Tunable blue-green emission and energy transfer properties in β-Ca3(PO4)2:Eu2+, Tb3+ phosphors with high quantum efficiencies for UV-LEDs

Abstract

A series of Eu²⁺ and Tb³⁺ singly-doped and co-doped β-Ca₃(PO₄)₂ phosphors have been synthesized via the high-temperature solid-state reaction method. Thermogravimetric (TG) analysis, fourier transform infrared (FT-IR) spectra, X-ray diffraction (XRD) patterns and Rietveld refinements, photoluminescence (PL) spectra including temperature-dependent PL and quantum efficiency, and fluorescence decay lifetimes have been used to characterise the as-prepared samples. Under UV excitation, β-Ca₃(PO₄)₂:Eu²⁺ presents a broad emission band centered at 415 nm, which can be decomposed into five symmetrical bands peaking at 390, 408, 421, 435 and 511 nm based on the substitution of five kinds of Ca²⁺ sites by Eu²⁺ ions. β-Ca₃(PO₄)₂:Tb³⁺ shows characteristic emission lines under Tb³⁺ 4f–5d transition excitation around 223 nm. In β-Ca₃(PO₄)₂:Eu²⁺, Tb³⁺ phosphors, similar excitation spectra monitored at 415 and 547 nm have been observed, which illustrates the possibility of energy transfer from Eu²⁺ to Tb³⁺ ions. The variations in the emission spectra and decay lifetimes further demonstrate the existence of energy transfer from Eu²⁺ to Tb³⁺ ions under UV excitation.
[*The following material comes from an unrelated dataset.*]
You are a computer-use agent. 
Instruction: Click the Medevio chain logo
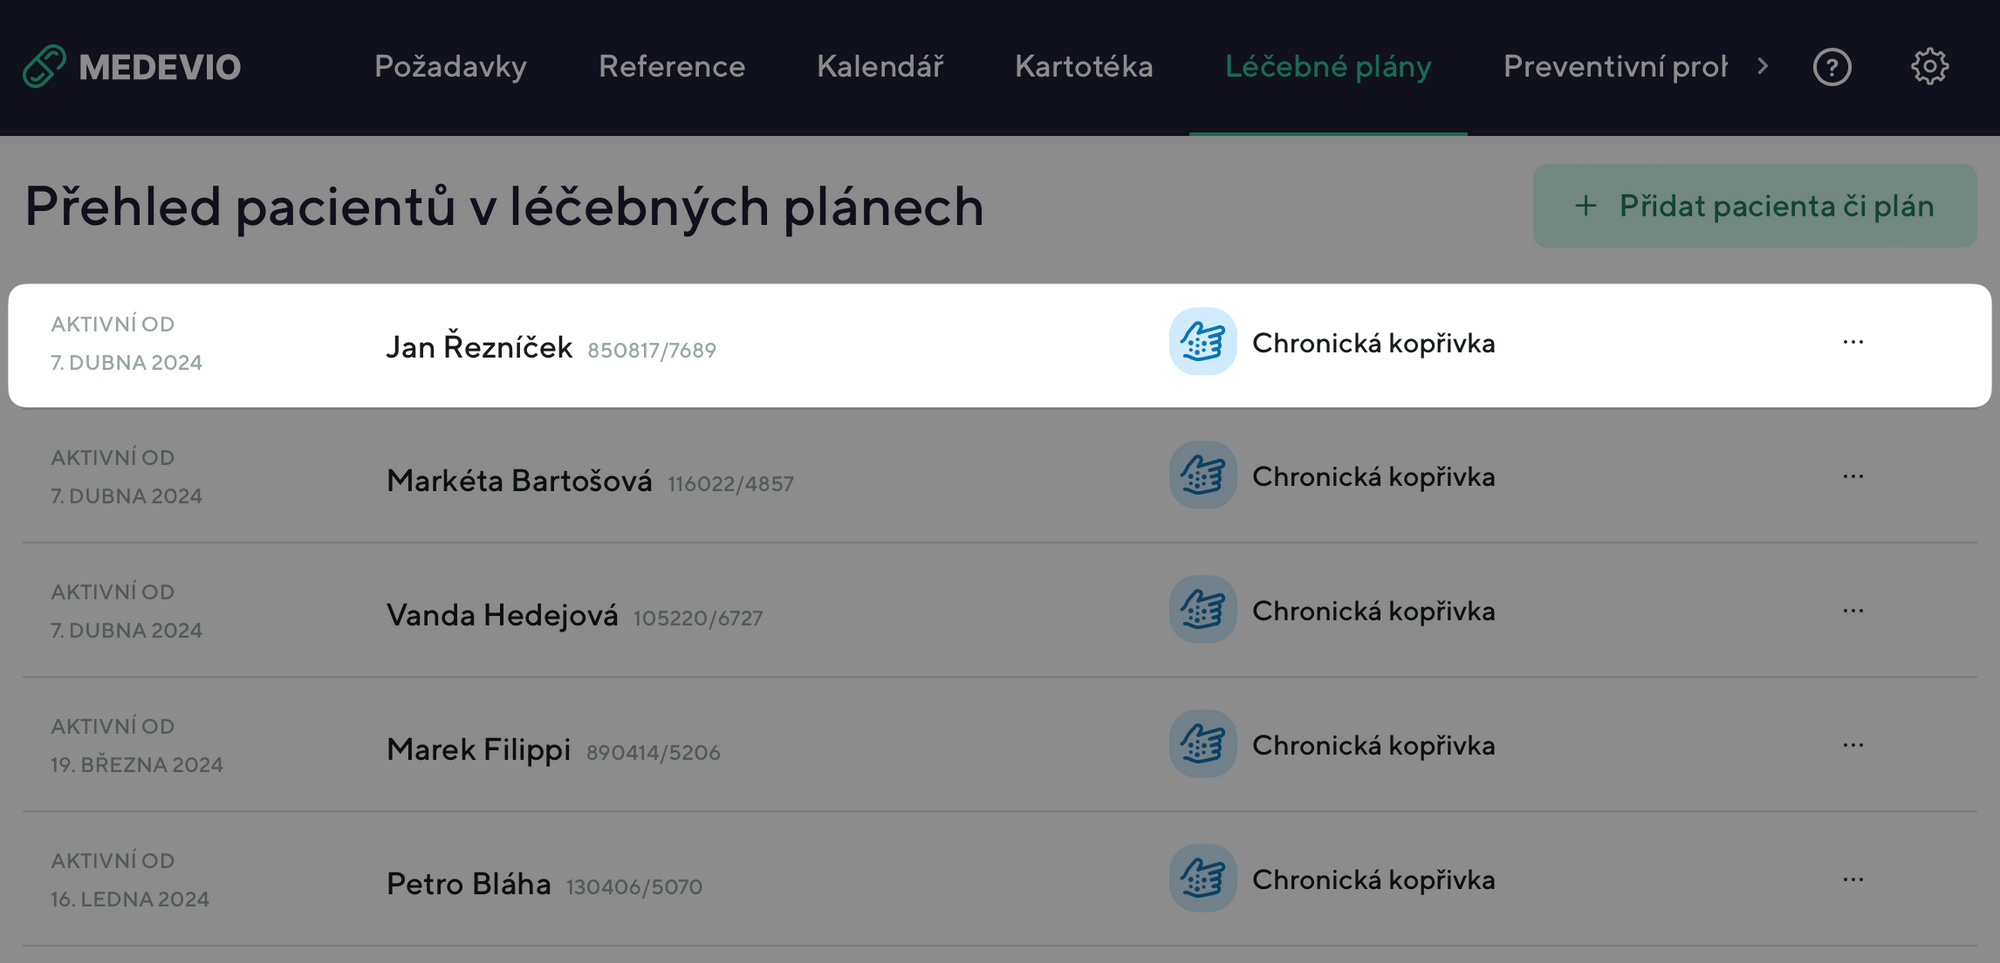pyautogui.click(x=44, y=66)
The energy transfer mechanism has been confirmed to be dipole–quadrupole, which can be validated via the agreement of critical distances obtained from the concentration quenching (12.11 Å) and spectrum overlap methods (9.9–13.2 Å). The best quantum efficiency can reach 90% for the β-Ca₃(PO₄)₂:0.01Eu²⁺, 0.15Tb³⁺ sample under 280 nm excitation. These results show that the developed phosphors may possess potential applications in UV-pumped white light-emitting diodes.